■ DOCUMENT TEXT ■

— Begin —

Chipotle Tries Pork from Pigs Who Lived High on the Hog

Rocky Mountain News (Denver, CO) | August 15, 2001 | Rachel Brand, News Staff Writer

First, free-range chicken appeared in organic food stores and expensive restaurants.

Now comes free-range pork, which could gain wide exposure by appearing on the menu of national quick-serve operator Chipotle Mexican Grill.

Chipotle, based in Denver, recently introduced gourmet pork in its 155 restaurants across the country in a bid to improve ingredient quality - and taste.

And even though free-range pork-based tacos and burritos cost more, customers are eating them up, said Chipotle founder Steve Ells.

Free-range pigs "are not fed antibiotics. They are allowed to do what comes instinctually," said Ells. "They're out in fields; they're running around.

"Ultimately what it does for the customer is provide better-tasting pork."

Chipotle's supplier, Oakland, Calif.-based Niman Ranch, has marketed free-range pork for more than 25 years.

Niman's clients include Chicago's Charlie Trotter's Restaurant and Denver's Potager.

Niman's hogs are raised on small family farms in Iowa, Illinois and Minnesota. The hogs eat only soy, corn and alfalfa and aren't fed growth hormones.

But the key to the flavor has to do with living outdoors.

Often, hogs grow up in temperature-controlled indoor pens. As a result, their flesh is lean but lacks flavor, founder Bill Niman explained.

— End —

■ RECORDS FOR THIS TASK ■
— Begin —

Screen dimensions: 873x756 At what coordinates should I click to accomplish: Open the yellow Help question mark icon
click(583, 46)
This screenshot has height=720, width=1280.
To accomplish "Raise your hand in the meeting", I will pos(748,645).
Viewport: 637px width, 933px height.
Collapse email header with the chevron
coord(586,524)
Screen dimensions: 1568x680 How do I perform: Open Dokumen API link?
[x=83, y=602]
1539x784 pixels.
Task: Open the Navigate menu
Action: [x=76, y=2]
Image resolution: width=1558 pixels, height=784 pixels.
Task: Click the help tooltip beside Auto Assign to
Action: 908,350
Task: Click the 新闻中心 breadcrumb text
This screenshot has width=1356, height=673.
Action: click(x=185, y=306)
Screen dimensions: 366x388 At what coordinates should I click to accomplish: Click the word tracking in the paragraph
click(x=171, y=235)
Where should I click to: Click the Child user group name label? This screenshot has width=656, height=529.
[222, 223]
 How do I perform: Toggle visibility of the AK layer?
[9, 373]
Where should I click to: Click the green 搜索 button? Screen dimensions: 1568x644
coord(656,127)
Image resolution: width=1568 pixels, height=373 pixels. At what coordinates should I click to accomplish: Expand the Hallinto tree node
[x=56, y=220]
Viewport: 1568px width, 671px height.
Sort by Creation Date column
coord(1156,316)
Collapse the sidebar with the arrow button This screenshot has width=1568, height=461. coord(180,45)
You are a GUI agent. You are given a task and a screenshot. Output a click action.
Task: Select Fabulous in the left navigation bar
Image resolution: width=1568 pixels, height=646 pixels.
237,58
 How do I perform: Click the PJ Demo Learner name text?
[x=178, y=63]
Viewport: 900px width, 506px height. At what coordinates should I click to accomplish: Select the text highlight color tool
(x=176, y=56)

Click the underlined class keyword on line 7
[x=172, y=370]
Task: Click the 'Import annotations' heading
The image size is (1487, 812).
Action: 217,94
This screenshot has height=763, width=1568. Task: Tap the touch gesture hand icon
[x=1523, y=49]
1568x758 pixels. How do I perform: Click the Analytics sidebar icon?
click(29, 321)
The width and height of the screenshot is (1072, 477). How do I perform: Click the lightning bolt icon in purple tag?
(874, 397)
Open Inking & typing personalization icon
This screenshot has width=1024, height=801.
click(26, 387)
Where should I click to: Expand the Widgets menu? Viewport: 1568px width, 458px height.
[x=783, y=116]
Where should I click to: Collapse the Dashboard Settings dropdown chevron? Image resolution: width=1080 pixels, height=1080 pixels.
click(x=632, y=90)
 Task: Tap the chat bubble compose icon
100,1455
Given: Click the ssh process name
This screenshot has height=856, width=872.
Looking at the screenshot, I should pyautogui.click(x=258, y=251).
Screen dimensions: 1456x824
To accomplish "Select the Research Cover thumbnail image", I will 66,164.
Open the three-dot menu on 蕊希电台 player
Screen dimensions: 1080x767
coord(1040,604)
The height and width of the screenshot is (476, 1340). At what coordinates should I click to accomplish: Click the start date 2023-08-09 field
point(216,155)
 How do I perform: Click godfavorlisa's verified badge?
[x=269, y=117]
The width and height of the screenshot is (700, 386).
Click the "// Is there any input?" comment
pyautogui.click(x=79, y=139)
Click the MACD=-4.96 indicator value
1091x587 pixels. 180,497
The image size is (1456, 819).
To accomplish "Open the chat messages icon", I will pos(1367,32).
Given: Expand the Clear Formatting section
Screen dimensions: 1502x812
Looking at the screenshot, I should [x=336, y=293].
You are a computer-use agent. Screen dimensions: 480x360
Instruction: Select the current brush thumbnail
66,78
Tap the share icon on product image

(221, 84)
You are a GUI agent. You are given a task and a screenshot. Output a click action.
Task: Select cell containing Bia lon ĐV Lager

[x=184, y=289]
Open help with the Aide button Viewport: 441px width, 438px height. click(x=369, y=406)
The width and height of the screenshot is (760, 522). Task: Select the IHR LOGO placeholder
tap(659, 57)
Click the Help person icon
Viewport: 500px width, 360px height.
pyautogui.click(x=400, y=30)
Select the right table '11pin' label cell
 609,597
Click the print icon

— End —

■ THINGS TO DO ■
1. Reproduce the passage of the Chipotle pork article that begins at the words "Rocky Mountain News" and stops after the words "founder Steve Ells.".
2. Pull out every line of the records that contains the word "button", and copy each one as it appears.

■ EXPECTED OUTPUTS ■
1.
Rocky Mountain News (Denver, CO) | August 15, 2001 | Rachel Brand, News Staff Writer

First, free-range chicken appeared in organic food stores and expensive restaurants.

Now comes free-range pork, which could gain wide exposure by appearing on the menu of national quick-serve operator Chipotle Mexican Grill.

Chipotle, based in Denver, recently introduced gourmet pork in its 155 restaurants across the country in a bid to improve ingredient quality - and taste.

And even though free-range pork-based tacos and burritos cost more, customers are eating them up, said Chipotle founder Steve Ells.

2.
Where should I click to: Click the green 搜索 button? Screen dimensions: 1568x644
Collapse the sidebar with the arrow button This screenshot has width=1568, height=461. coord(180,45)
Open help with the Aide button Viewport: 441px width, 438px height. click(x=369, y=406)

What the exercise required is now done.